# Demand Generation from Flight Departures
Author Ilias Parmaksizoglou

A Jupyter notebook developed to transform historical data from Terminal 1 of Malpensa International Airport to trip starts associated with a specific time-window throughout the day and a flight departure. 



In [1]:
# Necessary Python libraries
import pandas as pd
import numpy as np
import datetime
import random
import geopandas as gpd
import calendar

import os
os.environ['USE_PYGEOS'] = '0'
from demand_generation import *

# Get the current notebook's directory
notebook_dir = os.path.abspath(os.path.curdir)

# Construct the path to the parent directory
parent_dir = os.path.abspath(os.path.join(notebook_dir, '..'))





import os
os.environ['USE_PYGEOS'] = '0'
import geopandas

In the next release, GeoPandas will switch to using Shapely by default, even if PyGEOS is installed. If you only have PyGEOS installed to get speed-ups, this switch should be smooth. However, if you are using PyGEOS directly (calling PyGEOS functions on geometries from GeoPandas), this will then stop working and you are encouraged to migrate from PyGEOS to Shapely 2.0 (https://shapely.readthedocs.io/en/latest/migration_pygeos.html).
  import geopandas as gpd


First we load the necessary data relating to departures. Data are provided from SEA Aeroporti Milano and relate to the period between 1/6/2022 and 30/6/2022. The provided data contain both departing and arriving flights, but we are only interested in departures for now. The datasets loaded to the notebooks are: 

* mxp_data.csv (located on the data/mxp directory) - Containing arrivals/departures from MXP
* airlines.xlsx (located on the data/mxp directory) - Containing ICAO codes for associated airlines

Furthermore we define, time-window length of reference at 30 minutes. Additionally, we define factor trip_start, signalling the number of clusters in advance of their flight that most people start the trip to the airport.

In [2]:
# Initialize Inputs
dir = os.path.join(parent_dir,"data\\mxp")
data = pd.read_csv(os.path.join(dir,'mxp_data.csv')) 
data_np = data.values # Converting pandas Dataframe to numpy
airlines = pd.read_excel(os.path.join(dir,'airlines.xlsx'))

# Clustering globals
period = 30
trip_start = 210//period
tot_periods = int(1440//period)

# Date related
year = 2023 # Correct is 2022 we just assume that traffic in 2023 will be similar
month = 6
month_name = calendar.month_name[month] 

First we want to isolate the flights that are of interest to us, as we only deal with departures. Additionally, there are some formatting related issues that are taken care of in this step. In the end we create a departures plan, containing information for all the flights that we are interested on.
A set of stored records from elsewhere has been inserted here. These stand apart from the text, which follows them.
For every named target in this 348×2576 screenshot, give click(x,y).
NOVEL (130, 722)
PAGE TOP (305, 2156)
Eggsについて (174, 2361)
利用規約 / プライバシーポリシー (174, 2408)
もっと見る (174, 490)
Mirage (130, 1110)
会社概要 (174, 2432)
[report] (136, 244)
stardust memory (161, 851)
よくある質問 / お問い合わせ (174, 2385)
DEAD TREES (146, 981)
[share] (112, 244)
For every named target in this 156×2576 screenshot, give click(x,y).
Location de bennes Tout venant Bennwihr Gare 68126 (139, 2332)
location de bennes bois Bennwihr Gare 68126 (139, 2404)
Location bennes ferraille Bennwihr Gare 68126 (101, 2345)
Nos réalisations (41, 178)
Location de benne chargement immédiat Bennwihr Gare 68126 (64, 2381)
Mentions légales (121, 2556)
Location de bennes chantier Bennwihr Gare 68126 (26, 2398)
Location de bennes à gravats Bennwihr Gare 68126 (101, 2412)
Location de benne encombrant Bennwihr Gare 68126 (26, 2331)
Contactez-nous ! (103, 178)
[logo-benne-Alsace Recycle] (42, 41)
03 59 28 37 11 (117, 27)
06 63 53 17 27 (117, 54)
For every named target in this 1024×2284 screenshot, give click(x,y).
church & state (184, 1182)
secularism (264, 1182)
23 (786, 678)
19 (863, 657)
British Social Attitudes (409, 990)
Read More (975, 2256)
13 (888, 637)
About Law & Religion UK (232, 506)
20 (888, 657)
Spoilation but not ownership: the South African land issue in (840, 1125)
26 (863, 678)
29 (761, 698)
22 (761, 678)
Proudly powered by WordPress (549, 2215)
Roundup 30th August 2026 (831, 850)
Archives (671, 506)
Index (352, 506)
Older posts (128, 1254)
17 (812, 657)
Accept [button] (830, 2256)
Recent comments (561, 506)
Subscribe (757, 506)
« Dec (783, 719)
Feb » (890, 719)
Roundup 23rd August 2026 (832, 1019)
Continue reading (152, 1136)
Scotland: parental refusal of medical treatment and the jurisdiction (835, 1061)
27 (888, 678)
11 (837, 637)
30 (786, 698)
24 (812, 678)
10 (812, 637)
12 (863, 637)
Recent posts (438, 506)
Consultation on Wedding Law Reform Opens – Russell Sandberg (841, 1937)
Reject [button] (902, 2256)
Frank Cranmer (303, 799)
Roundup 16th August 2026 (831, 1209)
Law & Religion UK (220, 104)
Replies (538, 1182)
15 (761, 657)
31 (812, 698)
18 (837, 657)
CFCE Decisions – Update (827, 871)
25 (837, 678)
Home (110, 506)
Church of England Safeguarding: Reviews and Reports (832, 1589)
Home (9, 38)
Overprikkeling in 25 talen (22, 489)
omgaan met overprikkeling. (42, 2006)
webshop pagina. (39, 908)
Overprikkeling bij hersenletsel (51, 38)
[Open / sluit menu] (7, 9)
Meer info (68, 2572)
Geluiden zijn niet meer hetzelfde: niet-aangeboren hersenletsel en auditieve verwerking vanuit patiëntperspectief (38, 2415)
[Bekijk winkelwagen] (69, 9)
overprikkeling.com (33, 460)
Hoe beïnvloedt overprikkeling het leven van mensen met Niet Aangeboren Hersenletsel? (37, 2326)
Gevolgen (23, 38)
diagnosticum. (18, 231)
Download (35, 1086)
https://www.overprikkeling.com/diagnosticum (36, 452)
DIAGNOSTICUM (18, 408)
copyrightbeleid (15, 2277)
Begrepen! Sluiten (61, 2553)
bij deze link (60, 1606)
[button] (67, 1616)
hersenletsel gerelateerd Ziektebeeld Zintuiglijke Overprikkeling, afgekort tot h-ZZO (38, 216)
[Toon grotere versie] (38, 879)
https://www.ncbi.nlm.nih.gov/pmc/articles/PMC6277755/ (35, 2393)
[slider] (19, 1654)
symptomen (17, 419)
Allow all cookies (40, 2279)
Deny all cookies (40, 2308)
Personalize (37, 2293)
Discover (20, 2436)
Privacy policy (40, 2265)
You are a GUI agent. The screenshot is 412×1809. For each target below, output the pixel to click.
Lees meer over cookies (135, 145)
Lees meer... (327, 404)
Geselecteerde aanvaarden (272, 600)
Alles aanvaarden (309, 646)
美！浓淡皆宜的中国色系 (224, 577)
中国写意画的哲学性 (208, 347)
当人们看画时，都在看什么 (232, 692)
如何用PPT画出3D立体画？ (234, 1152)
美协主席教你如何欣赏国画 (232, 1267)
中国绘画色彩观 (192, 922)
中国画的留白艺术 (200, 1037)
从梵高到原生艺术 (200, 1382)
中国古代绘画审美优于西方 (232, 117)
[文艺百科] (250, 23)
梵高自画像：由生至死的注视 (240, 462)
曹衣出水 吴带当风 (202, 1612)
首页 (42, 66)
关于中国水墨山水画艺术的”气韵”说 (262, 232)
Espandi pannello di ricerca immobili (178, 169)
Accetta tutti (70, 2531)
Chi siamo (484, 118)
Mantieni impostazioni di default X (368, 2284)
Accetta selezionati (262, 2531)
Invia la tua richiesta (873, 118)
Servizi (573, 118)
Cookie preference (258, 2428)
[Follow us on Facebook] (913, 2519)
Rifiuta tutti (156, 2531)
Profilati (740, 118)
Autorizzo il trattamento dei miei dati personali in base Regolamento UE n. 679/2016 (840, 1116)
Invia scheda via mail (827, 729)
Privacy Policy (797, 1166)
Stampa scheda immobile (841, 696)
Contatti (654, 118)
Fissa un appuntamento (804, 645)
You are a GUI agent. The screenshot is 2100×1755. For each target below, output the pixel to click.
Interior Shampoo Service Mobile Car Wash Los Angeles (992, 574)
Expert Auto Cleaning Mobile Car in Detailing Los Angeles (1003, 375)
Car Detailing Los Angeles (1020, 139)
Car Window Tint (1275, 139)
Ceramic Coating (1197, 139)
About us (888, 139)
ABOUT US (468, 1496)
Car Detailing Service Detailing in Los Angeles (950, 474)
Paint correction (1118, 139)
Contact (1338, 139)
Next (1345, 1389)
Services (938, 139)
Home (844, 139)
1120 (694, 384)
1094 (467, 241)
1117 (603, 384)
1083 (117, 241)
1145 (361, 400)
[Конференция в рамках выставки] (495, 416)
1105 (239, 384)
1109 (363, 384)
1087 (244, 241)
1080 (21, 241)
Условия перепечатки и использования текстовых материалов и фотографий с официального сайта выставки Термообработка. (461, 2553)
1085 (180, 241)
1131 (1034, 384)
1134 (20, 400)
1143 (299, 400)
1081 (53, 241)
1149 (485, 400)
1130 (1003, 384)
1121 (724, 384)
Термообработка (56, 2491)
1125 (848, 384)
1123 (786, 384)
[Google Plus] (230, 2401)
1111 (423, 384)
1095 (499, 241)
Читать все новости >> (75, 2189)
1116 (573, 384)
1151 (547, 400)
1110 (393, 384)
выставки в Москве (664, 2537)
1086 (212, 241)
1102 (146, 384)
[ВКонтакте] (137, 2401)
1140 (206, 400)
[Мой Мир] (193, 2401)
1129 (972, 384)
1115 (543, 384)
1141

Stored information contain:

* Departure Time in minutes from midnight
* Departure Cluster - Time window that the flight departs
* Departure Mu - Time window that the average user will start their trip towards the airport for associate flight
* Flight Code - Generated identifier for each flight
* Date - Date of flight departure
* Pax - Passengers associated to that flight
* Company - Airline operating that flight

In [3]:
# Initializing empty dictionary to store information
departure_mod = {'idxs' : [],'Departure Time (min)': [], 'Departure Cluster': [], 'Departure Mu' : [], 'Flight Code' : [], "SCHENGEN" : [], "TYPE" : [], 'NATIONAL' : []}
arrival_mod = {'idxs' : [],'Arrival Time (min)': [], 'Arrival Cluster': [], 'Flight Code' : []}

# Start iterating across all flights
for idx,row in enumerate(data_np):

   
    # Departure time is written as string in the 00:00 format but without ':'
    timestamp = str(row[0])
    
    # Minutes are the last two digits of the timestamp regardless
    minutes = int(timestamp[-2:])
    
    # Hours are zero if length of string smaller-equal to two
    hours = 0 
    if len(timestamp) >2:
        hours = int(timestamp[0:-2])

    # Departure from midnight in minutes and clusters
    flight_arr_dep = 60*hours + minutes
    cluster = flight_arr_dep//period

    # Examined day without year and month - row[1] contains datetime
    day = datetime.datetime.strptime(row[1], '%d/%m/%Y').date().day

    # Construct specialized code for flight based on Airline|Day|Departure Time|Random ID  
    flight_code=airlines.loc[airlines['Airline'] == row[4]].values[0][1]+'|'+str(day)+'|'+str(flight_arr_dep)+'|'+row[3]+str(idx%100)
    schengen = (airlines[airlines['Airline'] == row[4]]['SCHENGEN']).values[0]
    type_f = (airlines[airlines['Airline'] == row[4]]['TYPE']).values[0]
    national = False
    if schengen == 1:
        schengen = False
    else:
        val = random.random()
        if val <0.15:
            schengen = False
        else:
            schengen = True
            if type_f == 'LEISURE':
                val = random.random()
                if val <0.5:
                    schengen = False
                else:
                    if random.random() <0.8:
                        national = True

            if type_f  == 'LC':
                if random.random() <0.5:
                    national = True 

            if type_f  == 'LEG':
                if random.random() <0.01:
                    national = True  
    # Omit Departures - row[3] associated with flight type
    if row[3] == "A":
        # Save only Departures to the dictionary
        arrival_mod['idxs'].append(idx)
        arrival_mod['Arrival Time (min)'].append(flight_arr_dep)
        arrival_mod['Arrival Cluster'].append(cluster)
        arrival_mod['Flight Code'].append(flight_code)
    else:         
        # Associate departure time with trip_start factor - Insert gross assumption when flight leads to the previous day
        mu = cluster-trip_start
        if type_f != "LEG" or national == True:
            mu+=1
        if not(schengen):
            mu-=2

        if mu < 0:
            mu = 0 # We could use (mu = mu + 60*24/period) but then Date of trip start and Flight would differ - potentially problematic

        # Save only Departures to the dictionary
        departure_mod['idxs'].append(idx)
        departure_mod['Departure Time (min)'].append(flight_arr_dep)
        departure_mod['Departure Cluster'].append(cluster)
        departure_mod['Departure Mu'].append(int(mu))
        departure_mod['Flight Code'].append(flight_code)
        departure_mod['SCHENGEN'].append(schengen)
        departure_mod['TYPE'].append(type_f)
        departure_mod['NATIONAL'].append(national)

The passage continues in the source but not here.